Railway networks are extremely powerful. They enabled people and goods to travel long distances cheaply and allowed the emergence of national markets, rather than prices differing from town to town. The modern nation state as we understand it would not exist without railways. It was the most transformative technology of the 19th century.

Connectivity, however, requires standardization. It doesn’t work as well when everything has to get off one train and get back on another at every internal border. Rail connectivity required standardization on an unthinkable scale for us. Not just in the coordination of infrastructure, but it actually required us to standardize time across cities. People and information had never moved fast enough to require 7:30 in one place to be simultaneous to 7:30 in another. Suddenly, everybody had to agree on a lot more about the world, so they could reap the benefits of this system.

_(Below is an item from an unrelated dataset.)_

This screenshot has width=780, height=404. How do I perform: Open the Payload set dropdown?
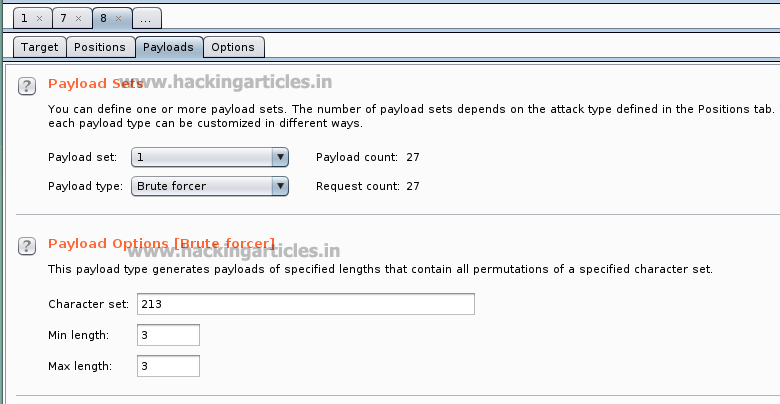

As a site, we use dozens of different gauges for our railway. At each boundary, we ask our customers to interrupt what they’re doing, disembark, and get on a new train, because we’ve decided individual identity is more important than standardization. “The whole site works this way,” we say, “Except for these parts, they’re different.”

We have goals for the platform: More engagement, a better customer experience, more efficient maintenance. These goals are hindered at every turn by our unwillingness to standardize. We are the Australian minister of transport being told to reduce the number of days to get cargo across the country, but we still have to unload it and reload it five times. Reduce the maintenance costs of our railways, but still maintain a set of vehicles for each non-standardized network.

Australia had computers before they had standardized rail because it is a hard problem to solve. It is a technologically simple problem: Use one gauge of rail. It is an incredible difficult people problem, just like ours. Each time we bring a new area of the site online, we can choose to make it better or we can choose to make it worse.